The computer screen is a frame separating two time/spaces, one real, the other unreal, virtual.
The three-dimensional space our attention is immersed in does not, in fact, exist. It is an illusion.
We ‘go to’, via browsers, but we go no where. We are tethered to the screen.
To experience what is on the other side of the screen, the body must remain still.
The 3-D object and the device may be highly mobile, but their users are not. They are highly immobile.
The medieval book was tethered to the table of the medieval library. Now we are tethered to an assortment of computer devices. We are held captive within the frame. (Lev Manovich ‘An Archaeology of a Computer Screen’)
Notice the tendency of people to photograph themselves, with their friends, at places, as if to provide evidence for themselves that they are there. A furious rush from place to place, as if in a desperate rush to accumulate evidence of their existence. ‘I was there. I have proof. Look, that’s me’. (Thich Nhat Hanh)

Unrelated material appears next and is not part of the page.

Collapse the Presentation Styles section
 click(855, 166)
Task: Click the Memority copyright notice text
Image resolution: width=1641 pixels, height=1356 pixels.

We ‘snap’ rather than experience. We spend less time looking at them. We could print them, but seldom do. This proof of our existence disappears when the device is turned off.
So many images, vacuous and emotionally blank. Cultural flotsam, signifying nothing.
The very act of shooting and consuming these images is a distraction. At a demonstration, professional photographers photograph demonstrators photographing them. Who is demonstrating? (Charlotte Raven)
We believe that none of this matters because we believe reading (texts, images) is purely a matter for the eyes and their vision. But this belief is mistaken. Reading, being, involves all the body; it is a multi-sensory activity.
It is the iPhone or the iPad that has the emotional experience, not us. These emotions are designed into them by ‘emotional designers‘.